Вся ведь жизнь наша — блядская война. Без права на отдых. На передышку. На, блядь, любовь.
Никогда Назара с Диной не понимал. Никогда.
Как можно семью строить, когда столько, блядь, всего удержать надо?
Когда опасность каждый миг, и пальба, и врагов до хрена в спину дышит.
Какая там на хрен может быть любовь? Семья — вообще из разряда абсурда. Я не забыл, как своих родителей потерял. Не забыл, что значит детям сиротами остаться.
Все думал — станет спокойнее, тогда…
В жизни даже мало-мальских коротких отношений не заводил.
Пар спускал со своими девочками — и хватит. Что еще нужно?
Не время за кого-то переживать, кого-то оберегать. Это нас, блядь, слабее делает. Отвлекает по полной программе. Не развернешься.
Но, блядь, кажется, это война никогда не закончится!
Последние события кричат об этом, а ведь вроде и поутихло, вроде и думали, что спокойствие наше, — выстраданное, заработанное, блядь, пусть не совсем, но пришло.

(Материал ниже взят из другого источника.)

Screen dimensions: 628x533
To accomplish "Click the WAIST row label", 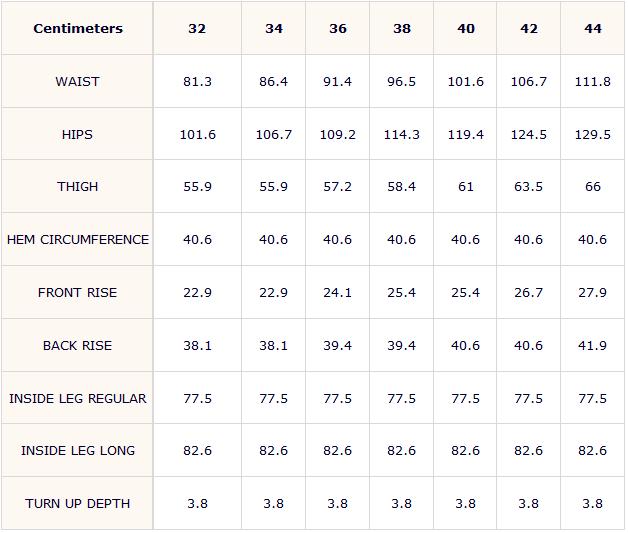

Нет. Я ни хера, конечно, не представлял себе спокойствия у камина в халате и тапочках. Но чтоб хотя бы без открытой войны.
Без опасности и пули из-за любого угла.
Цивилизованностью в последнее время все-таки запахло.
Пусть подковерные интриги, пусть кто-то под бизнес копает с свергнуть хочет, с трона того же Грача скинуть, — но, блядь, возврата в крошево и беспредел такой я не ожидал!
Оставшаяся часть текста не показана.